I want to say up front that I will be fixing this to handle NULLs properly, but for 'right now', my priority is to just get the back end converted to SQL operating the same as it was in Access, so I just want a trigger to change NULL values on a few fields to empty strings until such a time when I can look at all the application logic which is expecting empty strings in these fields right now and change it to handle NULLs.
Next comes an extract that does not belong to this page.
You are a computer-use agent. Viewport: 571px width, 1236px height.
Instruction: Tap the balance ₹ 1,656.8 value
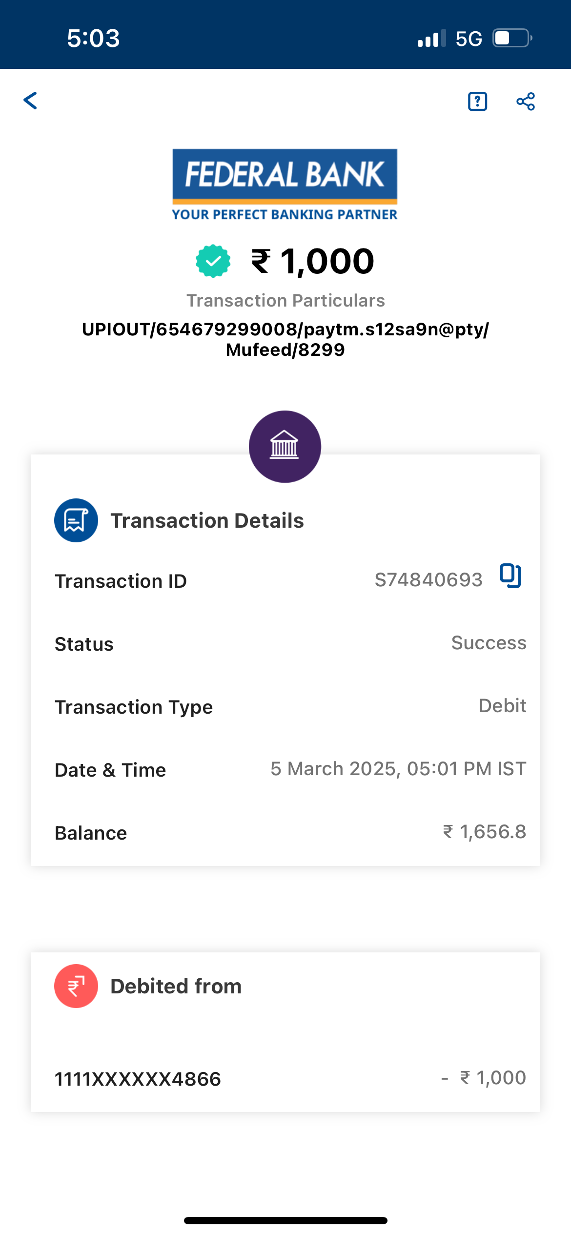(484, 832)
I came up with the following:

CREATE TRIGGER TABLE1_ReplaceNulls 
ON TABLE1
AFTER INSERT, UPDATE
AS
    IF UPDATE(FIELDWNULL1) 
    BEGIN
        UPDATE TABLE1 
        SET FIELDWNULL1 = '' 
        FROM inserted I 
        INNER JOIN TABLE1 ON I.PKFIELD = TABLE1.PKFIELD 
        WHERE I.FIELDWNULL1 IS NULL;
    END;

This works fine for a single column. How best do I do this for multiple columns in the same table? I have one table with 4 columns that all could contain NULLS, but I want empty strings in place of them.

Should I do a separate IF block for each column that could contain the NULL or just handle it all at once? Of course, if I handle it all at once I would have to consider some of the columns might have legit values, but if I do separate statements then it could essentially run 4 updates after a column is inserted. Maybe it doesn't matter as this is all temporary, but just curious on other more experienced thoughts.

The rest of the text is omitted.